Solomon shrugged. “I have no idea where he is. The Horizon of Aten was difficult for him. We had to detoxify him after that one. Sun gods, indeed.” He snorted, and Rachel looked contemptuous. “It took most of Isaac Newton’s
Principia
to snap him out of it.”

“The Talmud would have done just as well,” Rachel said, with some venom. Solomon darted a frightened look at me. “Be still,” he hissed. “These are private matters.” She glared back at him.

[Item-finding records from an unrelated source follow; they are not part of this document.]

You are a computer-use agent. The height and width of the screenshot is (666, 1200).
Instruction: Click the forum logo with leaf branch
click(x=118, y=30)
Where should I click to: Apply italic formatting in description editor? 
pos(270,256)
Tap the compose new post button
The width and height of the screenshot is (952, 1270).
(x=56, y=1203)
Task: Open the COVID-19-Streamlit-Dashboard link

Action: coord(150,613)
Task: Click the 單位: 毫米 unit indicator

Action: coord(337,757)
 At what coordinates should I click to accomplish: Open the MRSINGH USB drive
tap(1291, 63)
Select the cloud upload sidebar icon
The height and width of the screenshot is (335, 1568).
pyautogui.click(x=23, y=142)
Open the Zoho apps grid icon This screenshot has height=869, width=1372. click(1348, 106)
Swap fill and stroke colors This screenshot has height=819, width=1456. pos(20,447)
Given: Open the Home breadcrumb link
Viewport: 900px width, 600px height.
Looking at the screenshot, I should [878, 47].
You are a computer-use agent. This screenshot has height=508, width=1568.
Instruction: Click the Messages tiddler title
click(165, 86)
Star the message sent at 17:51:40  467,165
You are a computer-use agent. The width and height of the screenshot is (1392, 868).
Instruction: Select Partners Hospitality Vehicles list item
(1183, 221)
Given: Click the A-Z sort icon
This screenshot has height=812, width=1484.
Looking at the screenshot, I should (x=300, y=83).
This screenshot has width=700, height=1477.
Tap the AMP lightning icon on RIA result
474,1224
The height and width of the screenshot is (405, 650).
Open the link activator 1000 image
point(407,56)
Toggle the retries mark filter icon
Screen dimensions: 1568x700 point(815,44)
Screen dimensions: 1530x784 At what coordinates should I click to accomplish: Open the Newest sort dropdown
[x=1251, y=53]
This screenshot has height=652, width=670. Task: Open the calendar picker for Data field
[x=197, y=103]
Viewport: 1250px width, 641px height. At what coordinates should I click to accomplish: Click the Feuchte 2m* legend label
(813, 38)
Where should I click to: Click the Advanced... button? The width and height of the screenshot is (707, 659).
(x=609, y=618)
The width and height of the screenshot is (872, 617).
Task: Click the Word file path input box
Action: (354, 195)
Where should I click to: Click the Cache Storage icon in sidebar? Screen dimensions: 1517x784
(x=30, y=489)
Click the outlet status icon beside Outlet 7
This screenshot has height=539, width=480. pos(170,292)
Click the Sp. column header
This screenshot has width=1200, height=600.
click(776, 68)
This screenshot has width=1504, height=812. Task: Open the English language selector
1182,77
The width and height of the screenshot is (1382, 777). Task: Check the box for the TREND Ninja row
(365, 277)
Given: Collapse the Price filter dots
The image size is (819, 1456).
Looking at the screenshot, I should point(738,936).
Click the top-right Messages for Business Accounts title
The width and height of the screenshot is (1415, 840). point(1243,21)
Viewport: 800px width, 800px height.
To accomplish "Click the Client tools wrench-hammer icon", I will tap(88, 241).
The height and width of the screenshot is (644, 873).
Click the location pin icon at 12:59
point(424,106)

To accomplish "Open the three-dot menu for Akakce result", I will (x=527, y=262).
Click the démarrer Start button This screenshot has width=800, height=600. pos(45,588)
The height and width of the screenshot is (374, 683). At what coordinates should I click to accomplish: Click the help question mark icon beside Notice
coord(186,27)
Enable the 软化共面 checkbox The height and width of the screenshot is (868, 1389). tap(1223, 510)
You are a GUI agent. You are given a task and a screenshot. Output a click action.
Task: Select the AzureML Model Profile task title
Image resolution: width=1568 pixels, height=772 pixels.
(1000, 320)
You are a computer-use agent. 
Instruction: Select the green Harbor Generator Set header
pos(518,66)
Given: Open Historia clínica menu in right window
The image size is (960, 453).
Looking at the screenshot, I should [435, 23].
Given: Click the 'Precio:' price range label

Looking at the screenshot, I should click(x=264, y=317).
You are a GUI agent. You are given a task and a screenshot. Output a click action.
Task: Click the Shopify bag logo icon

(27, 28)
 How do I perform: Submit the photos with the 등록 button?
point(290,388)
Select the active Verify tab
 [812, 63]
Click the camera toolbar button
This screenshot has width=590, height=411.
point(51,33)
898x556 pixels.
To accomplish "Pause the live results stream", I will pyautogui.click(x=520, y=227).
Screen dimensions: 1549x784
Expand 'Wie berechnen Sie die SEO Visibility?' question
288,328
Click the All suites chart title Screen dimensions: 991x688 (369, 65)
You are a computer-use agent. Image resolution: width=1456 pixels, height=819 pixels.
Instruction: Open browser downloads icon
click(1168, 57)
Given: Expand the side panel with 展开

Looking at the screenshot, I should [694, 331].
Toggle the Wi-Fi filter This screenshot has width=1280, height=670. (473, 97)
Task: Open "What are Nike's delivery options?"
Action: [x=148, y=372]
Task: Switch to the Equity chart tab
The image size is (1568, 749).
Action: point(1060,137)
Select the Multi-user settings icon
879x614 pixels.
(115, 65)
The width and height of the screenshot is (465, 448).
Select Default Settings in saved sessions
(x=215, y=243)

“Who jumped me?” I said. “Rylieh’s men?”

He looked startled. “Rylieh’s?
Here?
Hardly. Rylieh doesn’t have the channels for distributing Shiism. Last time he tried, he got stuck with a load of screaming ayatollahs somewhere off Procyon, where they don’t use the hard stuff, just a little Confucianism, you know, that sort of thing. That cost him. No, your assailants were simply thugs. That happens a lot, you know. Locals find out that confused people with interesting possessions just seem to pop up in one location, from nowhere, and can be killed and robbed without consequence. Worse things, sometimes. I’ve heard stories....”

He seemed glad to change the subject, so he told me a few. They were hair-raising. Rachel said nothing, but sulked. We walked the length of the Maidan, then through a gate into a side road lined with uniform buildings with arched recesses. He knocked on a door. It opened, and we entered R. E. Mann’s headquarters.

The narrow hallways and dark chambers of that place were piled with junk. Religious junk. Byzantine icons, Chinese bronze temple bells, jade statues of the Aztec god Tlaloc, Tibetan Tantric scrolls, a Zoroastrian fire altar, a roll of the Torah, a particularly striking marble Athena. There was barely any room to move. And lying on top of a statue of Mithra slaying the bull was draped a soiled and tattered piece of cloth that I recognized as the original for the scorched polyester copy of the Tunic of the Holy Virgin I had seen in Chartres Cathedral.